Fort Collins solar contractor says he got burned
Post Independent staff
Glenwood Springs, CO Colorado
A small parcel of land at the Garfield County Regional Airport is about to become the focus of a bidding war among solar-energy contractors hoping to use county property as a site for solar panels.
But the man whose actions spawned the bidding competition, a solar contractor who approached Garfield County earlier this year about using the land, said this week that he feels he got the raw end of the deal.
“I feel like I was railroaded,” said Walker Gross of SoleVento LLC, of Fort Collins, speaking two days after a meeting with the board of county commissioners.
“There were no other businesses interested in that property until I showed up,” he lamented. “Then everybody got interested.”

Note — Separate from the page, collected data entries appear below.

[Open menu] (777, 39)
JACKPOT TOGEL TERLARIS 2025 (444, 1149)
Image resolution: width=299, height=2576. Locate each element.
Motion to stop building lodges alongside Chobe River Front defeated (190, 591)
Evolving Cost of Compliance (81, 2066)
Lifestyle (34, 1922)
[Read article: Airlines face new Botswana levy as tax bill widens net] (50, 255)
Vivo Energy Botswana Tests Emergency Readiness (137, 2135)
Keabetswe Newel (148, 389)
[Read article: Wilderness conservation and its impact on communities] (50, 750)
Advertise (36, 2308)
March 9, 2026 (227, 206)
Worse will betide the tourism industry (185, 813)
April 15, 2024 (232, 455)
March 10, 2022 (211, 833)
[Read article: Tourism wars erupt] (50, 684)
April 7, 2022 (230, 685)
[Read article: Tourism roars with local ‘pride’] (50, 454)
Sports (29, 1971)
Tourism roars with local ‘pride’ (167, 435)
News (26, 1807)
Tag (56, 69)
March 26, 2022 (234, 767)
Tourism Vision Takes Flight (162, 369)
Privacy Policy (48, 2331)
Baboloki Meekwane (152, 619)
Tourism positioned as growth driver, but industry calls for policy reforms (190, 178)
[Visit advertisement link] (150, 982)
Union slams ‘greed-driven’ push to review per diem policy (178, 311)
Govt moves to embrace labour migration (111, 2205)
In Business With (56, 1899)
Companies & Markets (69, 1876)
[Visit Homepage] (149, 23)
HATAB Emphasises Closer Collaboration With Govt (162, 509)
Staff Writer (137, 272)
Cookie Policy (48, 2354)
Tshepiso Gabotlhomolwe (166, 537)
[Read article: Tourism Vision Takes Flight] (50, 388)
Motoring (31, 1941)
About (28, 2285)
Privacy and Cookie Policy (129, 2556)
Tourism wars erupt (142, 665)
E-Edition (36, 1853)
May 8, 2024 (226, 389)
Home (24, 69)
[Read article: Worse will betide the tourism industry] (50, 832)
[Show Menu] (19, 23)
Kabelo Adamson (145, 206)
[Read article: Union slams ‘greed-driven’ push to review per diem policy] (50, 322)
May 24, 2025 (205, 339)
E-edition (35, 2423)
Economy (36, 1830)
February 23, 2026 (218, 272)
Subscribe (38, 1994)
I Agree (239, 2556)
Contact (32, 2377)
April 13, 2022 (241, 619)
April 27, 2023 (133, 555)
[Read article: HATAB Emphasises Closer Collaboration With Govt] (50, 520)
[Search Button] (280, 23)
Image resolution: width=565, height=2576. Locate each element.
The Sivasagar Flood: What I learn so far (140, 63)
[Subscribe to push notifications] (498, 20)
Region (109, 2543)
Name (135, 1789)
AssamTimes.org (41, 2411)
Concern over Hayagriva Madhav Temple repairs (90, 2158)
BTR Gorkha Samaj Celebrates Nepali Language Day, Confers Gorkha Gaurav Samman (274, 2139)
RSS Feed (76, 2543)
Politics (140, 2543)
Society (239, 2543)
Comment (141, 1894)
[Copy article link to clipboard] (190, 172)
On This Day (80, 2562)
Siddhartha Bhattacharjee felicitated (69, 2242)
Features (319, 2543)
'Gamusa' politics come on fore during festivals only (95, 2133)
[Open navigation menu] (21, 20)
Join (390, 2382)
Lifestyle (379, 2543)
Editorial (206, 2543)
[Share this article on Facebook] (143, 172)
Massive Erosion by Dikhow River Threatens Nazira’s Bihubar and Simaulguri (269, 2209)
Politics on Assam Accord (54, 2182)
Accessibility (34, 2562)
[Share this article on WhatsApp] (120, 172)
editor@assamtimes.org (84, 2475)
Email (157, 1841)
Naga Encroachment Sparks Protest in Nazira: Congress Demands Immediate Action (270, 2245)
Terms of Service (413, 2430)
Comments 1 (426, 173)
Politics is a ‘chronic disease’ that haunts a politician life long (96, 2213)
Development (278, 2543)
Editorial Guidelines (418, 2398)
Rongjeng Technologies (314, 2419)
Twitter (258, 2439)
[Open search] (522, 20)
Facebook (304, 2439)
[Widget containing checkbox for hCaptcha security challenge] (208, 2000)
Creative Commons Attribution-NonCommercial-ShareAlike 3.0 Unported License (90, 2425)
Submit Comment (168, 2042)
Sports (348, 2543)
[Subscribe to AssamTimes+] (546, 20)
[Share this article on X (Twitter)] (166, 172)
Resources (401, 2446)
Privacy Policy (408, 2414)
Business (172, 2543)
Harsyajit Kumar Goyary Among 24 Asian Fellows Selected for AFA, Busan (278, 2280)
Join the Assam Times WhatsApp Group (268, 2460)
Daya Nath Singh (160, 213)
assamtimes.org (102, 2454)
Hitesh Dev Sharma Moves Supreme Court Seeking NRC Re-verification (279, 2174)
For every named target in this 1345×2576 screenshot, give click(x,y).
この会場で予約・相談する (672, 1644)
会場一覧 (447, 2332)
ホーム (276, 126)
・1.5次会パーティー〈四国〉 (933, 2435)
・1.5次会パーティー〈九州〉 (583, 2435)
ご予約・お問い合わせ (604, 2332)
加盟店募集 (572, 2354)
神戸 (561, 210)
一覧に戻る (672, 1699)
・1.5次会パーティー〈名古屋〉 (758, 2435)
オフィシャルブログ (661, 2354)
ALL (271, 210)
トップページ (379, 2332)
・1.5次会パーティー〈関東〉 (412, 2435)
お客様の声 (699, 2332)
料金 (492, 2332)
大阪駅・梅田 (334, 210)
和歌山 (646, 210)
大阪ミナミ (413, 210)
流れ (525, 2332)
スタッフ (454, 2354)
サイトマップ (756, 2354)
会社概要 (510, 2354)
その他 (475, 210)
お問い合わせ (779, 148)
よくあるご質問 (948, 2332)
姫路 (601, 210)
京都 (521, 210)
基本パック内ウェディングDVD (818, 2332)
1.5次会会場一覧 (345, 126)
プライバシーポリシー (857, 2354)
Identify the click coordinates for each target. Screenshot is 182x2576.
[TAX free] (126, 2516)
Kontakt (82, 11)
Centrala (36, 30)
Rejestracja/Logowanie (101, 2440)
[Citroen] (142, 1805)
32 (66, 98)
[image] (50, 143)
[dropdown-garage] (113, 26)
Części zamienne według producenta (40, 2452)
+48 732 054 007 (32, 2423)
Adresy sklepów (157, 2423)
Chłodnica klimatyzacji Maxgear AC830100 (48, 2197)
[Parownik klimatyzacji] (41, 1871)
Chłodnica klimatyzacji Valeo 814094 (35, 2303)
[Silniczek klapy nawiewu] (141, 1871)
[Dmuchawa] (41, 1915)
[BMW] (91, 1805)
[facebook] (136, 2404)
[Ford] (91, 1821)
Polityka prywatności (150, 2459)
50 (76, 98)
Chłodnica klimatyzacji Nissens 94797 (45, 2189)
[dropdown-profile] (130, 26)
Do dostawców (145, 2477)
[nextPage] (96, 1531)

He explained that he felt one of his competitors, Craig Chisesi with Fontus Air, Water and Solar of Rifle, unfairly stepped into the middle of Gross’s negotiations with the county, although he said he felt the commissioners “did the best they could” with a confusing situation.
Chisesi, saying he was representing his own firm and others, appeared at the BOCC meeting on Dec. 20 to push for a public bidding process for the site, which is about three or four acres of county-owned land that essentially was created when the runway was realigned over the course of the past year.
The BOCC earlier in the year had agreed to lease a neighboring parcel of roughly the same size to the Clean Energy Collective, a nonprofit entity that plans to sign up customers for the solar power it generates from solar panels at the airport and in other locales. The power itself is to go to a local utility, and the value of that power is then to be discounted from the customers’ bills.
Gross contacted airport manager Brian Condie well after the CEC deal was agreed to, saying he had discovered the available county land through a search of the Internet.
He said he was hoping to sign a contract with the Holy Cross Electric utility, which would buy power generated from a second set of solar panels at the airport, and to pay Garfield County an estimated $7,000 to $10,000 per month in fees.
Chisesi argued that the county should put the entire parcel, including the CEC site, up for bid.
“There’s a lot of interest … to bid on these projects,” Chisesi told the BOCC.
County officials were concerned for a time that both the CEC and the SoleVento contacts were “unsolicited proposals,” about which the county never advertised.
“There is no set policy for unsolicited proposals,” said airport manager Brian Condie at the Dec. 20 meeting.
This situation disturbed Commissioner Tresi Houpt, who has said before that the county should be putting such matters out to bid.
“If other interest comes forward, you have to go through the procurement process,” she said on Dec. 20 , reiterating earlier remarks. “We have local companies that could be interested.”
The BOCC voted to open up the unclaimed parcel to bids, but because the CEC deal already is under contract it will not be affected.
Gross said on Dec. 22 that, despite feeling he was not fairly dealt with, he will submit a bid for use of the airport land.
Gross is still planning to submit a proposal to Holy Cross Electric to provide power from solar generating facilities, as are Chisesi and several other companies.
The utility is seeking renewable-energy contracts to comply with state requirements that a certain amount of the energy it delivers to customers be generated from renewable sources.